My Feedback - Performance - Why I'll be staying with Unity for the time being.

So I subscribed to Unreal and downloaded it, and loved it.

Literally loved everything about it, and I prefer it to Unity in every way. Unfortunately, the only thing that is stopping me is the heavy hardware requirements. Everything runs perfectly on my specced out PC, but UE4 seems to have a vengeance against integrated graphics cards. It wont run at all on my 2013 MBP (Intel HD 3000), or my Windows Laptop (Intel HD 4000). Both of these are capable of running some pretty graphically demanding games (you’d be surprised how good these Intel HD GPU’s are). On my Windows laptop, I can launch UE4, but even the Tappy Chicken demo is unplayable, and a blank project is just as bad. On my MBP, UE4 wont even load up! :slight_smile: (Just for clarity’s sake, the CPU and memory usage are not the problem, they both meet the requirements).

Unfortunately, I just can’t justify locking myself in a room for hours and so my laptops are my go to systems for the most part. They both run Unity perfectly, and this, and only this, is why I’m sticking to Unity for the time being.

I know I’m probably not the target market for Epic for the most part, but are there any plans to improve performance on lower end systems?

Thanks :slight_smile:

I was having a similar problem even with a really nice video card. It was actually fine at lower resolutions but at 2560x1600 my frame rate was awful. I ended up buying a Geforce 770 and my performance greatly improved.

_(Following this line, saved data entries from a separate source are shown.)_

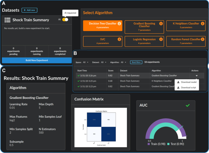Click the confusion matrix image
This screenshot has width=209, height=153.
pos(100,129)
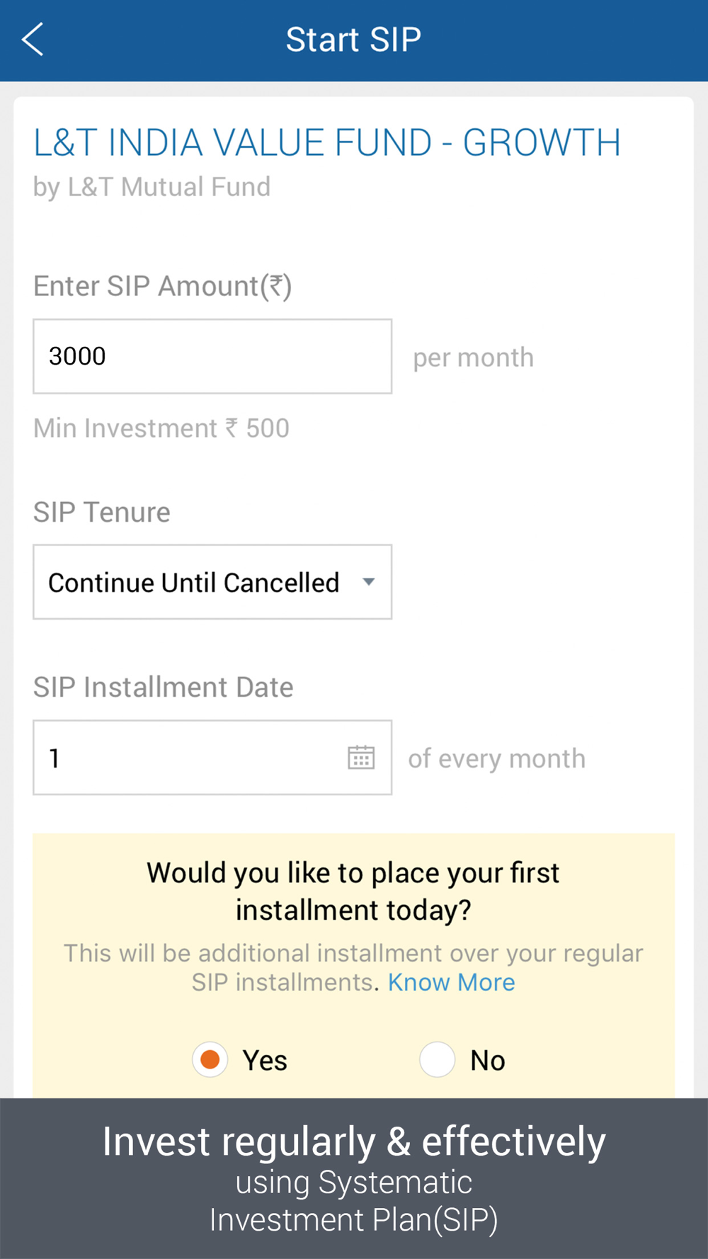This screenshot has width=708, height=1259.
Task: Click the Min Investment ₹ 500 note
Action: coord(161,428)
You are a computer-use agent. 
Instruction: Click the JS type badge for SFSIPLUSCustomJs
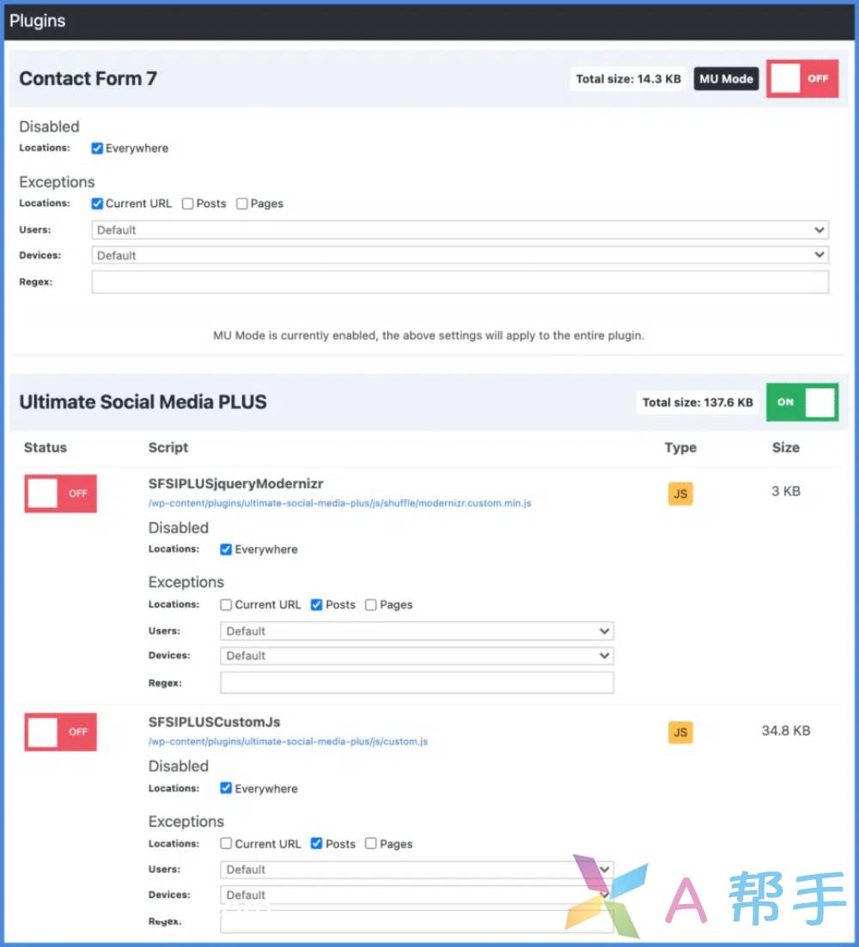pos(679,732)
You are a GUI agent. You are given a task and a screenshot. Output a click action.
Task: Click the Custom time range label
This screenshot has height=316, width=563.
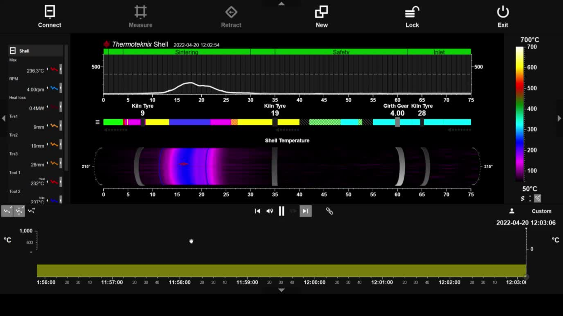coord(541,211)
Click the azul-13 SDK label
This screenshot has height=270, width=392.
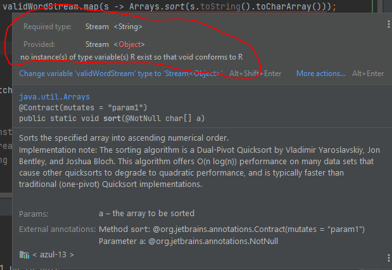click(x=53, y=255)
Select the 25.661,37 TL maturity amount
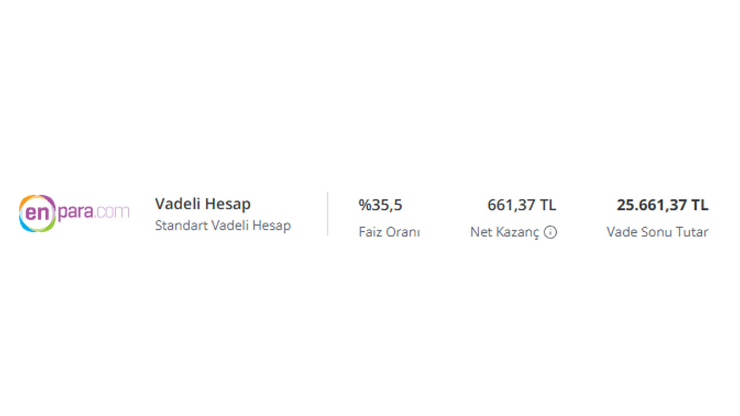The width and height of the screenshot is (740, 416). [x=663, y=205]
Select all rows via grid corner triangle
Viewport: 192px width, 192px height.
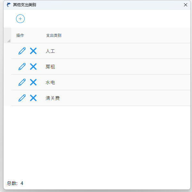[8, 40]
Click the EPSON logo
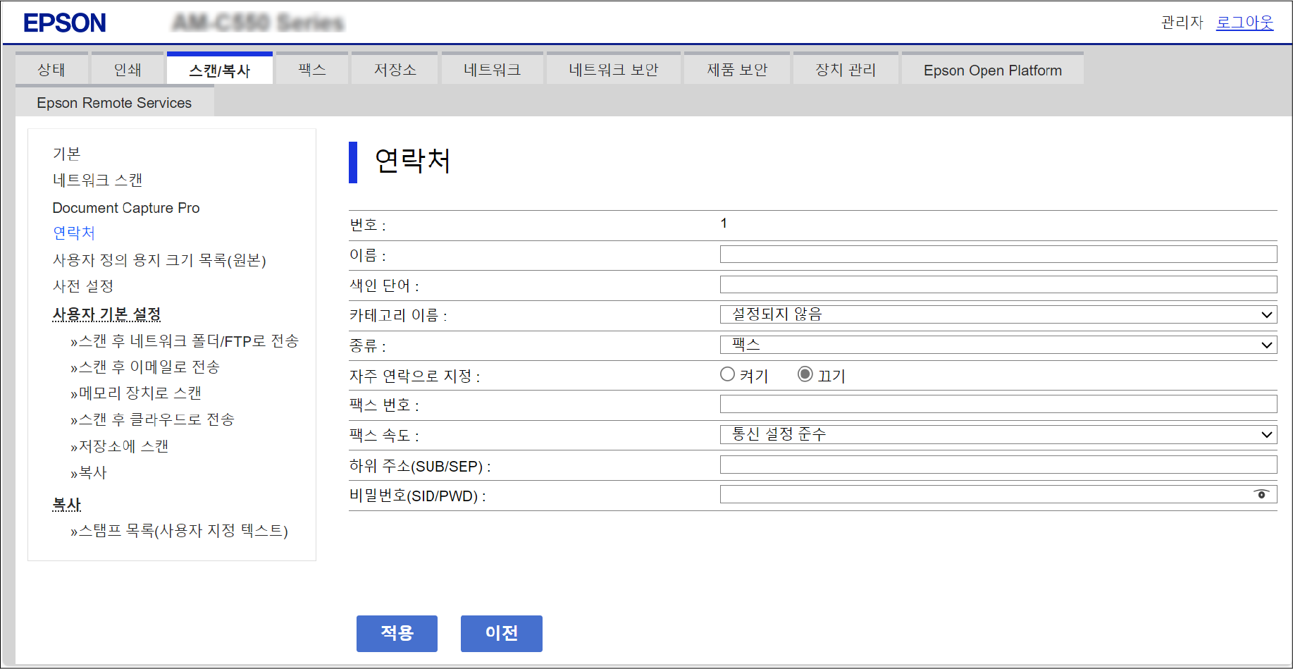This screenshot has height=669, width=1293. pos(65,23)
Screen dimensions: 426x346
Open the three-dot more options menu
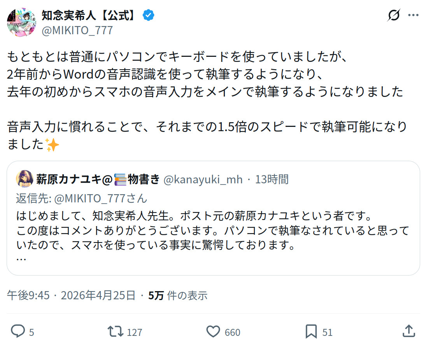pos(413,16)
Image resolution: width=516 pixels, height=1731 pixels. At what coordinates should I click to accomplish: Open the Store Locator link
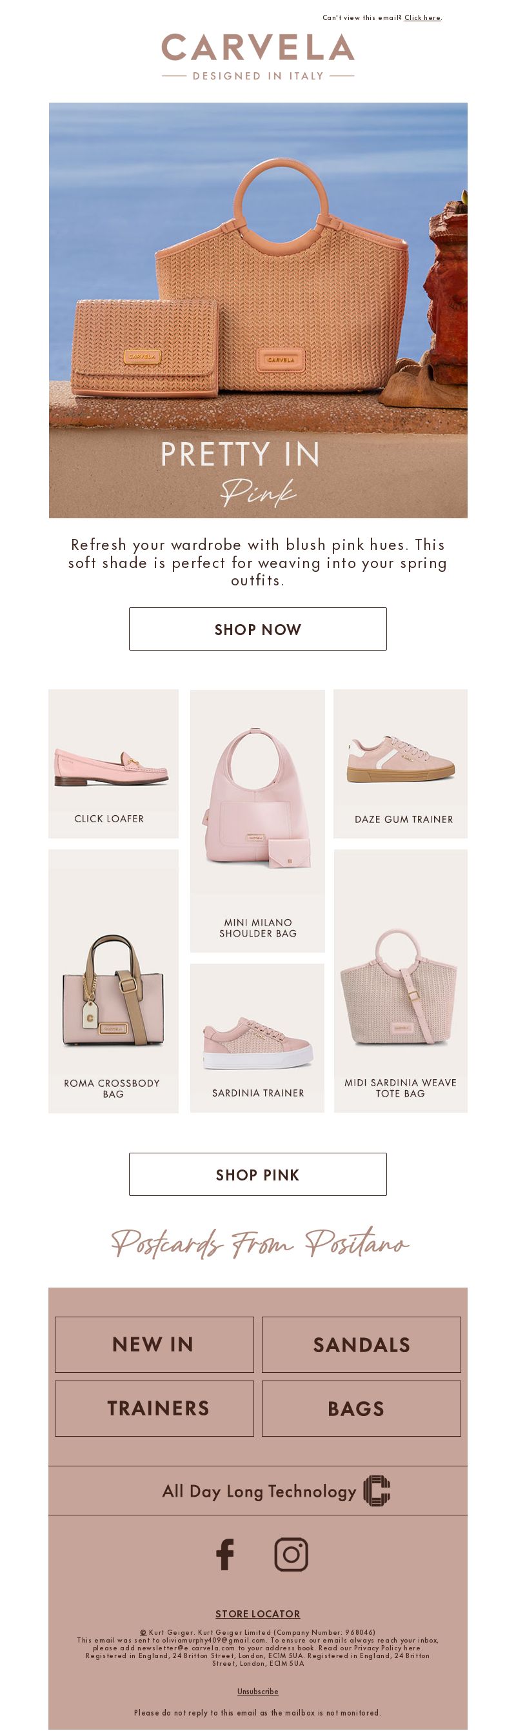(258, 1613)
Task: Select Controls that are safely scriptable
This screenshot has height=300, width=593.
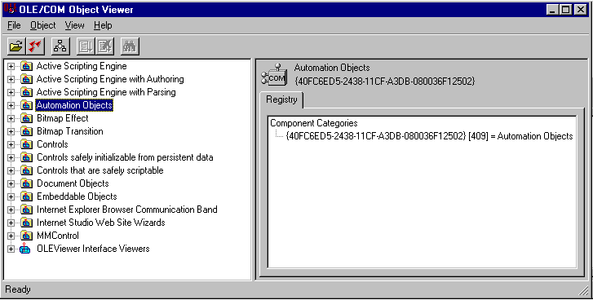Action: pos(100,170)
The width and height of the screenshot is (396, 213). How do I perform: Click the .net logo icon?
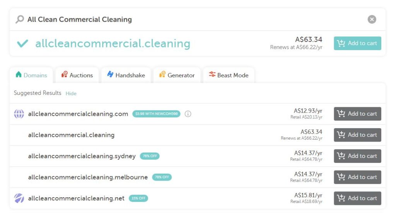pos(19,198)
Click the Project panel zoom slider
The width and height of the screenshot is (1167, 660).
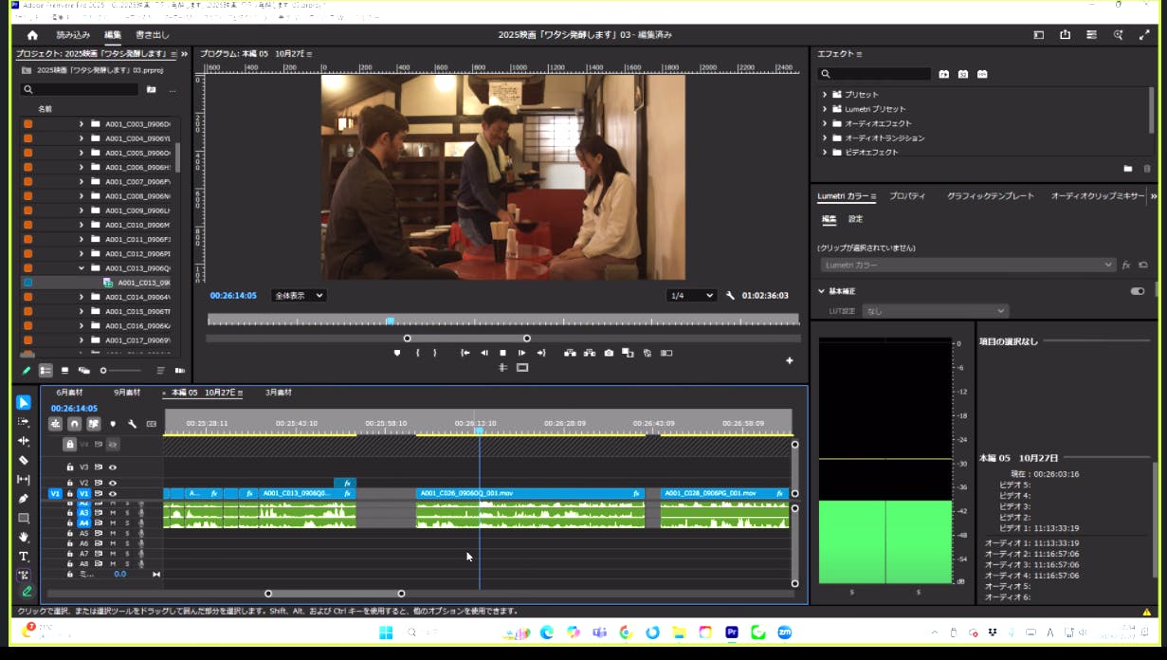(x=103, y=370)
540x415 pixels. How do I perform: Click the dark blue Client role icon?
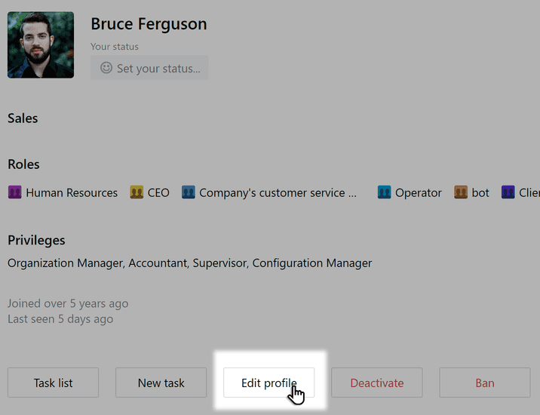click(x=508, y=192)
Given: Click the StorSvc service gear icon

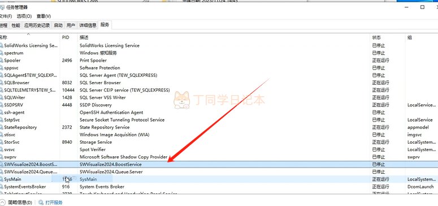Looking at the screenshot, I should pyautogui.click(x=1, y=142).
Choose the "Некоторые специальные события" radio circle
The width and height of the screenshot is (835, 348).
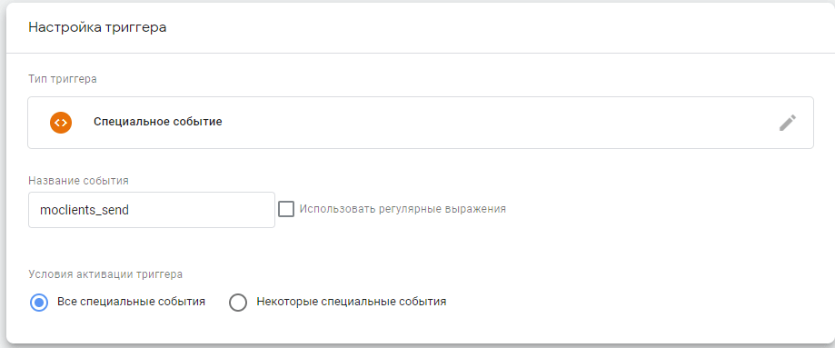[237, 303]
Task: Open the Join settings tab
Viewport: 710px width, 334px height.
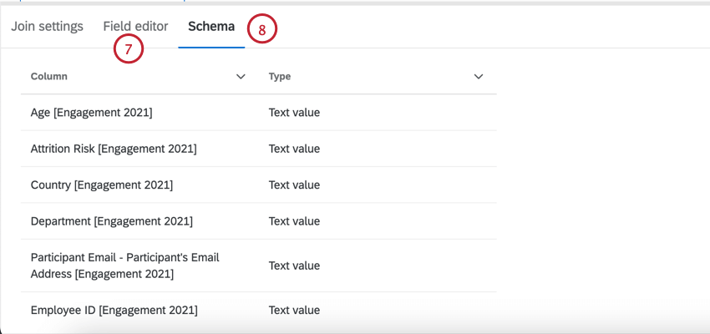Action: (x=47, y=26)
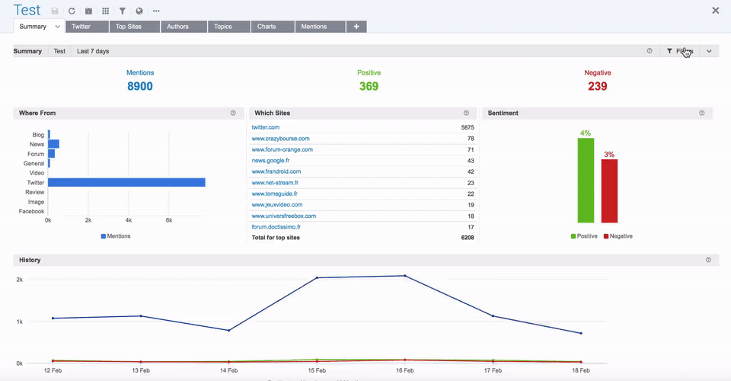Switch to the Authors tab

pos(177,27)
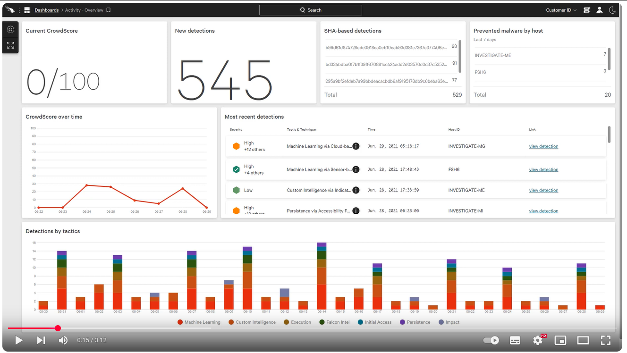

That’s not really an option for laptops though :slight_smile:

If you wanted to upgrade to the new laptops with Geforce 8xx series I think you could get a decent framerate. That new Razer Blade looks amazing!

I wanted to try Unreal though because it’s cheaper than Unity Pro. Unity Pro would be cheaper than Unreal + New Laptop :slight_smile:

I just wanted to know if the hardware requirement is something that may change in the future. I don’t want to buy new hardware, because quite frankly I can’t afford it at this moment in time.

a couple things to try:

decrease size of the preview window
bake the lighting

other than that I have not found any settings that dramatically increase framerate.

One thing I did notice, is when you open up a menu (e.g show) from the preview window, my FPS sky rockets because the preview window gets paused. Makes me wonder if we can’t just have a “pause” option for the preview pane, at least then I could work on blueprints etc, and save the pretty stuff for when I’m back on my desktop.

Oh try “engine scalability settings” in Quick Settings that helps a lot too

There is a ‘Realtime’ option in the menu in the top-left corner of the viewport that lets you turn off constant rendering.

I use a Razor 14" as my personal laptop. I find it to be the perfect balance for Gaming, Content Creation, and battery life.

Unchecking ‘Realtime’ did help a bit. It let me navigate around a bit more freely at least. Thank you for that.

I’d love to get a Razor, but I’m getting married next year so not allowed to spend much money :slight_smile:

Is it likely that UE4 will be a bit more friendly to lower end machines in the future, or is this just the way it is?

I posted about this and found this actually increases CPU usage in OSX, so I don’t think this a universal solution (although it should be in theory).

Can you tell me what your idle CPU usage is? On my 2013 Macbook Air (in OSX) UE4 Editor will drain my battery in just over 1 hour (and I can get up to ~8 hours of dev time in Unity).

I can’t even get the editor to load on my Macbook Pro :slight_smile:

Thats strange, it runs fine on my Air (Haswell GPU makes up the difference I guess), it just consumes the battery way too fast and causes the CPU/GPU to produce a ton of heat.

Hi Folks,

I believe this: How to Improve Frame Rate Through Video Settings - Unreal Engine may help some of you get better performance on your laptop

It depends on what i’m trying to do. Running high end content and many windows the battery lasts a few hours. Running “tappy chicken” i think i got 4 hours once.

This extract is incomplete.